Render every line of the material below as a Markdown table with two columns, Row and Line. Put the row number in the first column and the line in the second, and omit blank lines.

----

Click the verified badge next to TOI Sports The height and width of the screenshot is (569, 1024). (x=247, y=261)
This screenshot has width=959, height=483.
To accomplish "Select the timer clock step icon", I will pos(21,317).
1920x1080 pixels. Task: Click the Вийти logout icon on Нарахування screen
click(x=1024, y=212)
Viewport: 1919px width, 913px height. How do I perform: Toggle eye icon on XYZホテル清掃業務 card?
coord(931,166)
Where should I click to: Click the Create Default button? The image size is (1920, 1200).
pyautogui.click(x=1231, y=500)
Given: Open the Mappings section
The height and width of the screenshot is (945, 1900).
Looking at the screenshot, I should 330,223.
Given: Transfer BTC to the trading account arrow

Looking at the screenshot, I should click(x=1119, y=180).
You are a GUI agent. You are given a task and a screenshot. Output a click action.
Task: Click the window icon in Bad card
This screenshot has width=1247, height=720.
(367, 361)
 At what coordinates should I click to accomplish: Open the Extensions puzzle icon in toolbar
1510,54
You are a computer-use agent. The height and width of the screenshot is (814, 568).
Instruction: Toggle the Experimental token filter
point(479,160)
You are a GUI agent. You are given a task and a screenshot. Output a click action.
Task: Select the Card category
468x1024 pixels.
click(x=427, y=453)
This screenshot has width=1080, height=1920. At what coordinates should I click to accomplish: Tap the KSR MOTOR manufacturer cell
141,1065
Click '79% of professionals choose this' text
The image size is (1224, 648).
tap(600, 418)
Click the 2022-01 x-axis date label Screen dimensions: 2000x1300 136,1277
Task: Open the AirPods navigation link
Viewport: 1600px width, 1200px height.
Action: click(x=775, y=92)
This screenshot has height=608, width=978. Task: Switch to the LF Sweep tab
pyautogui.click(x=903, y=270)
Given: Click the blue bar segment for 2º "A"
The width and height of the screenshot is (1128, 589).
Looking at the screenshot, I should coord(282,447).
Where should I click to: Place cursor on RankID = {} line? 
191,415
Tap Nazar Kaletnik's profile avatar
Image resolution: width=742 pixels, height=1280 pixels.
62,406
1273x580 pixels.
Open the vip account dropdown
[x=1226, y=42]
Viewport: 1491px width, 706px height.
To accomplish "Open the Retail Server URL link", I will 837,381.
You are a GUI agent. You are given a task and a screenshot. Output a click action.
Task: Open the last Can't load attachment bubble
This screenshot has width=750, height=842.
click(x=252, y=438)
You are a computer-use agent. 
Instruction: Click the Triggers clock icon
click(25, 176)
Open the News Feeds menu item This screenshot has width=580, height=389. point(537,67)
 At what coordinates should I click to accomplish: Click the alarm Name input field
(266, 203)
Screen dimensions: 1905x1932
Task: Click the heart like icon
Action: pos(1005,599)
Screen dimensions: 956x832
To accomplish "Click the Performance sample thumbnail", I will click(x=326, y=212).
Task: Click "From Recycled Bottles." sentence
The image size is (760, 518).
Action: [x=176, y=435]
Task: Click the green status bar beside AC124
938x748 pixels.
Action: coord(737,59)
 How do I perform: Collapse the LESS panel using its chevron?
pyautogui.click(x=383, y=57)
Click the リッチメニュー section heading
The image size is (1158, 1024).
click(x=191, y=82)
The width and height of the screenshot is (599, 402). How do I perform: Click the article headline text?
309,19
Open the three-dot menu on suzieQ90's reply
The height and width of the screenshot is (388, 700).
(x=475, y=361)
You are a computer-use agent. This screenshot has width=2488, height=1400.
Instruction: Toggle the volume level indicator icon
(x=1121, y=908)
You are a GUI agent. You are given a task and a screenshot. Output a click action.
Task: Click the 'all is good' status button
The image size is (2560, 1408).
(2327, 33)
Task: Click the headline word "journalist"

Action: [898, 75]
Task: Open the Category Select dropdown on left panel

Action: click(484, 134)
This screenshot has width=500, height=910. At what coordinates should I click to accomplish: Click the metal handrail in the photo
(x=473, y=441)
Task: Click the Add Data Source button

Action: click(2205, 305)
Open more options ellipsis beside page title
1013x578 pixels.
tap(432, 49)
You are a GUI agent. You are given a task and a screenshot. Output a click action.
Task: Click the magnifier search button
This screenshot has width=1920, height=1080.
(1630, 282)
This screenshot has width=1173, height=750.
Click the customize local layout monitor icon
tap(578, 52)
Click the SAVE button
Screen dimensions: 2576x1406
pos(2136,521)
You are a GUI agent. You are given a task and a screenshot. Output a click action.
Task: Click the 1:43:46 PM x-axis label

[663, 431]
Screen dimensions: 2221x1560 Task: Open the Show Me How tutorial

----

ANSWER TO THIS EXERCISE »
| Row | Line |
|---|---|
| 1 | Click the verified badge next to TOI Sports The height and width of the screenshot is (569, 1024). (x=247, y=261) |
| 2 | This screenshot has width=959, height=483. |
| 3 | To accomplish "Select the timer clock step icon", I will pos(21,317). |
| 4 | 1920x1080 pixels. Task: Click the Вийти logout icon on Нарахування screen |
| 5 | click(x=1024, y=212) |
| 6 | Viewport: 1919px width, 913px height. How do I perform: Toggle eye icon on XYZホテル清掃業務 card? |
| 7 | coord(931,166) |
| 8 | Where should I click to: Click the Create Default button? The image size is (1920, 1200). |
| 9 | pyautogui.click(x=1231, y=500) |
| 10 | Given: Open the Mappings section |
| 11 | The height and width of the screenshot is (945, 1900). |
| 12 | Looking at the screenshot, I should 330,223. |
| 13 | Given: Transfer BTC to the trading account arrow |
| 14 | Looking at the screenshot, I should click(x=1119, y=180). |
| 15 | You are a GUI agent. You are given a task and a screenshot. Output a click action. |
| 16 | Task: Click the window icon in Bad card |
| 17 | This screenshot has width=1247, height=720. |
| 18 | (367, 361) |
| 19 |  At what coordinates should I click to accomplish: Open the Extensions puzzle icon in toolbar |
| 20 | 1510,54 |
| 21 | You are a computer-use agent. The height and width of the screenshot is (814, 568). |
| 22 | Instruction: Toggle the Experimental token filter |
| 23 | point(479,160) |
| 24 | You are a GUI agent. You are given a task and a screenshot. Output a click action. |
| 25 | Task: Select the Card category |
| 26 | 468x1024 pixels. |
| 27 | click(x=427, y=453) |
| 28 | This screenshot has width=1080, height=1920. At what coordinates should I click to accomplish: Tap the KSR MOTOR manufacturer cell |
| 29 | 141,1065 |
| 30 | Click '79% of professionals choose this' text |
| 31 | The image size is (1224, 648). |
| 32 | tap(600, 418) |
| 33 | Click the 2022-01 x-axis date label Screen dimensions: 2000x1300 136,1277 |
| 34 | Task: Open the AirPods navigation link |
| 35 | Viewport: 1600px width, 1200px height. |
| 36 | Action: click(x=775, y=92) |
| 37 | This screenshot has height=608, width=978. Task: Switch to the LF Sweep tab |
| 38 | pyautogui.click(x=903, y=270) |
| 39 | Given: Click the blue bar segment for 2º "A" |
| 40 | The width and height of the screenshot is (1128, 589). |
| 41 | Looking at the screenshot, I should coord(282,447). |
| 42 | Where should I click to: Place cursor on RankID = {} line?  |
| 43 | 191,415 |
| 44 | Tap Nazar Kaletnik's profile avatar |
| 45 | Image resolution: width=742 pixels, height=1280 pixels. |
| 46 | 62,406 |
| 47 | 1273x580 pixels. |
| 48 | Open the vip account dropdown |
| 49 | [x=1226, y=42] |
| 50 | Viewport: 1491px width, 706px height. |
| 51 | To accomplish "Open the Retail Server URL link", I will 837,381. |
| 52 | You are a GUI agent. You are given a task and a screenshot. Output a click action. |
| 53 | Task: Open the last Can't load attachment bubble |
| 54 | This screenshot has width=750, height=842. |
| 55 | click(x=252, y=438) |
| 56 | You are a computer-use agent.  |
| 57 | Instruction: Click the Triggers clock icon |
| 58 | click(25, 176) |
| 59 | Open the News Feeds menu item This screenshot has width=580, height=389. point(537,67) |
| 60 |  At what coordinates should I click to accomplish: Click the alarm Name input field |
| 61 | (266, 203) |
| 62 | Screen dimensions: 1905x1932 |
| 63 | Task: Click the heart like icon |
| 64 | Action: pos(1005,599) |
| 65 | Screen dimensions: 956x832 |
| 66 | To accomplish "Click the Performance sample thumbnail", I will click(x=326, y=212). |
| 67 | Task: Click "From Recycled Bottles." sentence |
| 68 | The image size is (760, 518). |
| 69 | Action: [x=176, y=435] |
| 70 | Task: Click the green status bar beside AC124 |
| 71 | 938x748 pixels. |
| 72 | Action: coord(737,59) |
| 73 |  How do I perform: Collapse the LESS panel using its chevron? |
| 74 | pyautogui.click(x=383, y=57) |
| 75 | Click the リッチメニュー section heading |
| 76 | The image size is (1158, 1024). |
| 77 | click(x=191, y=82) |
| 78 | The width and height of the screenshot is (599, 402). How do I perform: Click the article headline text? |
| 79 | 309,19 |
| 80 | Open the three-dot menu on suzieQ90's reply |
| 81 | The height and width of the screenshot is (388, 700). |
| 82 | (x=475, y=361) |
| 83 | You are a computer-use agent. This screenshot has width=2488, height=1400. |
| 84 | Instruction: Toggle the volume level indicator icon |
| 85 | (x=1121, y=908) |
| 86 | You are a GUI agent. You are given a task and a screenshot. Output a click action. |
| 87 | Task: Click the 'all is good' status button |
| 88 | The image size is (2560, 1408). |
| 89 | (2327, 33) |
| 90 | Task: Click the headline word "journalist" |
| 91 | Action: [898, 75] |
| 92 | Task: Open the Category Select dropdown on left panel |
| 93 | Action: click(484, 134) |
| 94 | This screenshot has width=500, height=910. At what coordinates should I click to accomplish: Click the metal handrail in the photo |
| 95 | (x=473, y=441) |
| 96 | Task: Click the Add Data Source button |
| 97 | Action: click(2205, 305) |
| 98 | Open more options ellipsis beside page title |
| 99 | 1013x578 pixels. |
| 100 | tap(432, 49) |
| 101 | You are a GUI agent. You are given a task and a screenshot. Output a click action. |
| 102 | Task: Click the magnifier search button |
| 103 | This screenshot has width=1920, height=1080. |
| 104 | (1630, 282) |
| 105 | This screenshot has width=1173, height=750. |
| 106 | Click the customize local layout monitor icon |
| 107 | tap(578, 52) |
| 108 | Click the SAVE button |
| 109 | Screen dimensions: 2576x1406 |
| 110 | pos(2136,521) |
| 111 | You are a GUI agent. You are given a task and a screenshot. Output a click action. |
| 112 | Task: Click the 1:43:46 PM x-axis label |
| 113 | [663, 431] |
| 114 | Screen dimensions: 2221x1560 Task: Open the Show Me How tutorial |